Dall'America arriva il reggiseno anti-tumore, ci possiamo fidare?

Dall'America arriva una potenziale buona invenzione (i test sono ancora in corso), oppure una colossale bufala: la Lifeline BioTechnologies, azienda di apparecchiature medicali innovative del Nevada, cattura positivamente l'attenzione delle donne. La promessa è una veloce messa in commercio di un reggiseno anti-tumore in grado di identificare la presenza di anomalie tissutali e, quindi, di possibili carcinomi al seno.

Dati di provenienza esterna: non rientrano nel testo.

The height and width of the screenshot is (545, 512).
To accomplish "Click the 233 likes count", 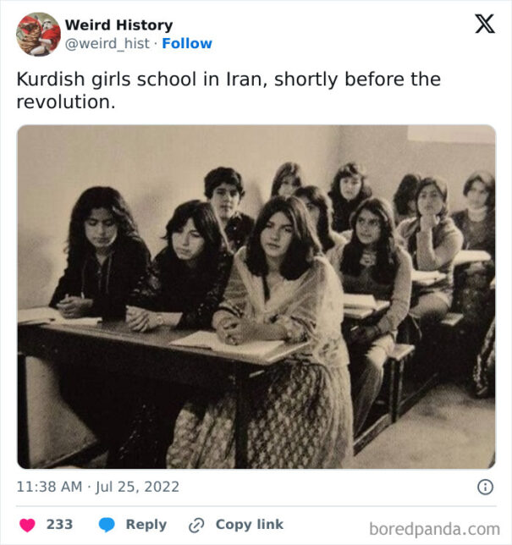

Tutto ciò sarebbe possibile grazie alla presenza, all'interno del reggiseno, molto simile esteticamente ai bra contenitivi che usano le sportive, di sensori in grado di rilevare ogni piccola variazione di temperatura. I dati rilevati poi verrebbero registrati in automatico e inviati, tramite internet, ad un sistema di algoritmi, in grado di interpretare i risultati per l'utente.

I suoi inventori ne dicono meraviglie, in quanto giurano e spergiurano che il loro prodotto avrà un'affidabilità persino maggiore della mammografia, che ha un margine di errore assai elevato (i falsi positivi oscillano mediamente fra il 10 e il 20%). Questo anche a causa del fatto che, sotto i 40 anni, data la maggiore densità del tessuto mammario, risulta più difficile poter fare una diagnosi precisa.

I sensori del First Warning System (FWS), questo il nome dell'apparecchio diagnostico, si dicono in grado, invece, di identificare un'anomalia con una precisione pari al 90%, senza risentire del fattore "anagrafico" come i mammografi. Il reggiseno intelligente sarà in commercio in America dal 2014, ad un prezzo di vendita vicino al migliaio di dollari.

Il Europa, arriverà anche prima, nel 2013, sospettiamo per via della diffidenza dimostrata dalla FDA americana nei confronti delle tecniche termografiche per diagnosticare il cancro al seno. E già questa notizia ci lascia un po' perplesse sull'effettiva serietà del prodotto. Sarà un "made in USA" ma per una volta saranno le donne europee a testare i primi esemplari.

E la domanda sorge spontanea, ci possiamo fidare? Speriamo non si tratti di uno specchietto per le allodole, ma di un aggeggio serio in grado di rendere la nostra vita più semplice. Ancora una volta, stiamo a vedere.